Example. Consider Offshore Fund, Ltd., a Cayman limited company that counts among its investors a number of other non-U.S. investment funds. Offshore Fund invests in U.S. and non-U.S. equities, debt and derivatives, and has entered into an agreement to become a participating FFI. Certain of its non-U.S. fund investors, however, have not so agreed and will be treated as non-participating FFIs. Offshore Fund has total assets of $1,000 (based on the sum of quarterly assets), $400 of which are U.S. assets that generate "withholdable payments" such as dividends and interest. Therefore, Offshore Fund's "passthru payment percentage" is $400 U.S. assets/$1000 total assets, or 40%. As a result of its investments, in year 1, Offshore Fund receives a total of $100 of dividend and interest payments generated from its U.S. investments, $50 of which is allocable to its non-participating FFI investors. At the end of year 1, Offshore Fund distributes $100 to its non-participating FFI investors in respect of their interests in the fund. Applying the formulas above, the first $50 of the $100 payments is subject to 30% withholding by Offshore Fund, as that amount is "traceable" to the U.S. source payments received by the fund that are allocable to the non-participating FFI investors. The remaining $50 of payments is then multiplied by Offshore Fund's passthru payment percentage of 40%, and that portion is likewise subject to a 30% withholding tax. Thus, the total passthru payment is $70 ($50 withholdable payment + $20 amount attributable to ratio of U.S. assets to total assets held by Offshore Fund), and pursuant to its agreement with the IRS, Offshore Fund will be required to withhold 30% from this amount, or $21.

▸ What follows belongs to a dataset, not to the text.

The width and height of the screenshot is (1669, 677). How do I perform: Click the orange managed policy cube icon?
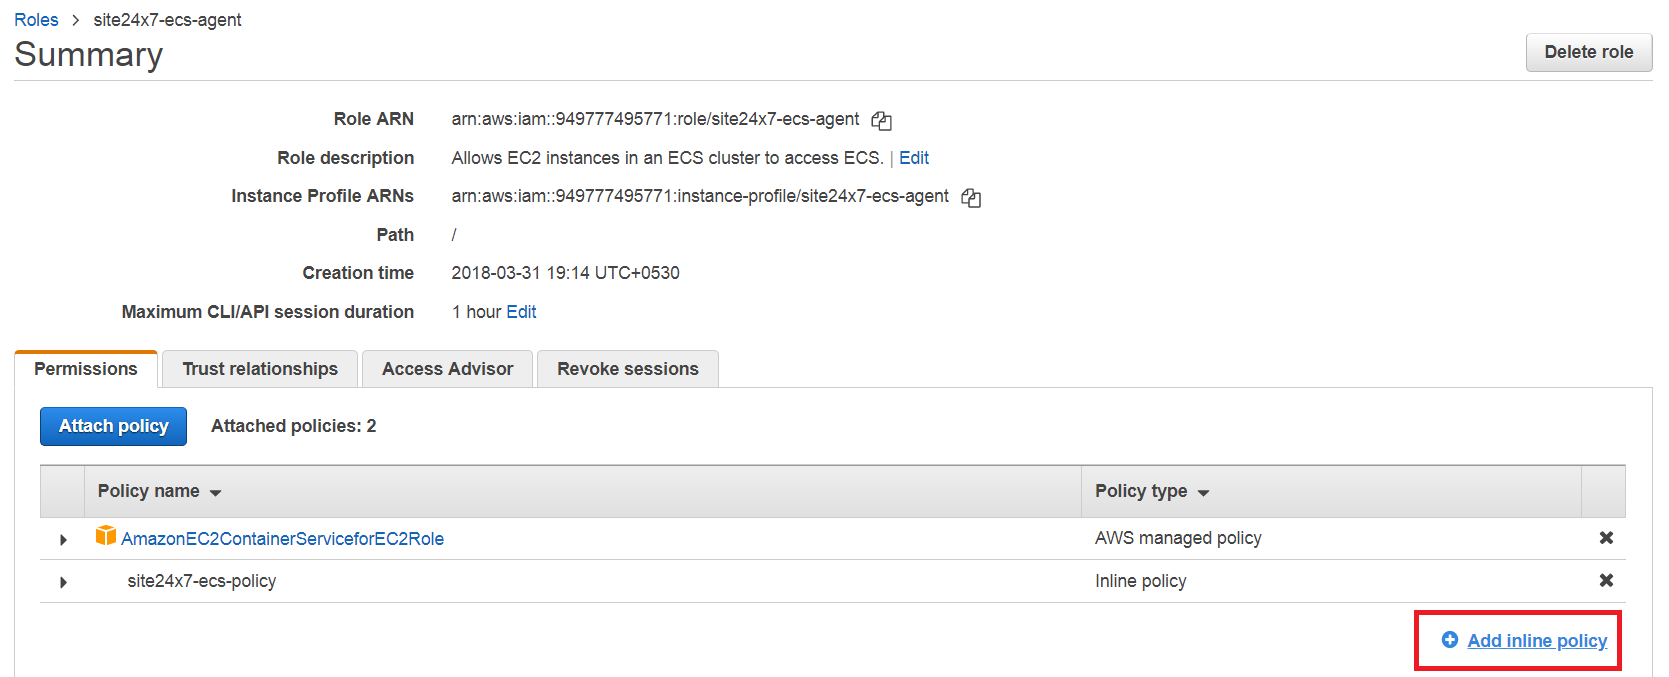[x=105, y=537]
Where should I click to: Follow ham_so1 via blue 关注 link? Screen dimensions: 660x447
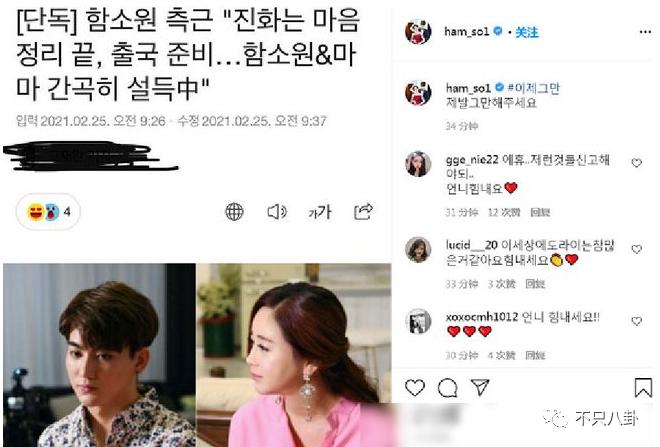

Certain FFIs will be deemed to be compliant with the requirements of FATCA if certain obligations that are set forth in the Second Notice are satisfied. In general, to secure "deemed-compliant status," FFIs must submit an application to the IRS for such status, obtain an "FFI identification number," and certify to the IRS every three years that it qualifies for deemed-compliant status. An FFI that is granted "deemed-compliant" status is relieved from the due diligence and other obligations of a participating FFI.
Funds that are "Deemed Compliant" with FATCA. The Second Notice provides that the Treasury and IRS intend to issue guidance under which certain "collective investment vehicles and other investment funds" will be deemed compliant with FATCA. Three requirements will need to be met if such funds are to be treated as "deemed compliant." First, all holders of record of direct interests in the fund must be participating FFIs or deemed-compliant FFIs holding on behalf of other investors. Second, the fund must prohibit the acquisition of interests in the fund by a non-participating FFI or an FFI that is not deemed compliant. Third, the fund must certify that any passthru payment percentages it calculates and publishes must be done so in accordance with the Second Notice.
The Treasury and IRS are currently evaluating whether certain offshore exchange-traded funds (ETFs) and similar vehicles the interests in which are publicly traded might be considered a "deemed-compliant" FFI. The Second Notice states that while such vehicles do not maintain U.S. accounts, they may still be subject to the FATCA requirements to the extent they receive passthru payments. The Second Notice also states that a "deemed-compliant" FFI may use paying agents and transfer agents to perform certain actions, such as diligence, associated with the maintenance of the FFI's deemed-compliant status. More detailed guidance is required concerning the application of FATCA to offshore investment funds, particularly with respect to their ability to obtain "deemed-compliant" status.
Under FATCA, a participating FFI must report to the IRS the account balance or value and the gross receipts and withdrawals/payments with respect to each U.S. account maintained by the FFI. The Second Notice contains less burdensome procedures that FFIs may follow in complying with their reporting requirements.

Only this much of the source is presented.